Uganda, watching the outbreak spread across its border, had closed its frontier with the DRC and ordered a 21-day quarantine for anyone arriving from the country. It was a blunt instrument—a wall thrown up in the hope of buying time. The Africa CDC said a vaccine should be ready by the end of the year, but the year was already half over and the outbreak was moving fast. Ghebreyesus's visit was an attempt to slow that momentum, to build the kind of community engagement that might actually work where borders and quarantines could not. In a region where people had learned not to trust institutions, where conflict had made every stranger a potential threat, that work would be the hardest part of all.
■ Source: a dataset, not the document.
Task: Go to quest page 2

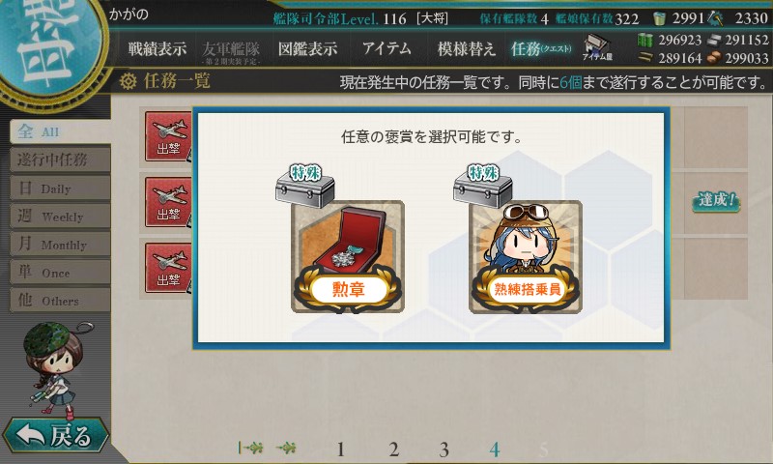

Community ownership is important. We are here to discuss with the community, to see how the response is running and if there are challenges to help.
— Tedros Adhanom Ghebreyesus, WHO director general
Never has an Ebola epidemic recorded so many cases in the first days after it being declared.
— Doctors Without Borders statement on the outbreak
A Conversa do Hearth Outra perspectiva sobre a história
Inventor

Why did Tedros make the trip himself? Why not send a deputy?

Model

Because in a place where people have been failed by institutions for decades, the symbolic weight matters. He needed to show that the organization was taking this seriously enough to send its leader.

Inventor

The camps sound like a perfect storm for transmission.

Model

They are. Imagine thousands of people who have already lost everything, now living in spaces where disease spreads as easily as rumor. One confirmed case in a camp like Kingonze could become dozens within days.

Inventor

Why is there no vaccine yet for this strain?

Model

Bundibugyo is less common than other Ebola variants. Vaccine development takes time and money, and the world doesn't always invest in diseases that mostly affect poor countries until they become emergencies.

Inventor

That one recovery—does it actually change anything?

Model

It changes the narrative from "everyone dies" to "some people survive." In a crisis built partly on fear, that matters. But one recovery against 246 deaths is still a very thin margin.

Inventor

The conflict seems as much a problem as the virus itself.

Model

More so, maybe. You can't run a health response in territory controlled by armed groups. You can't build trust when people are fleeing violence. The virus is moving through a system that was already broken.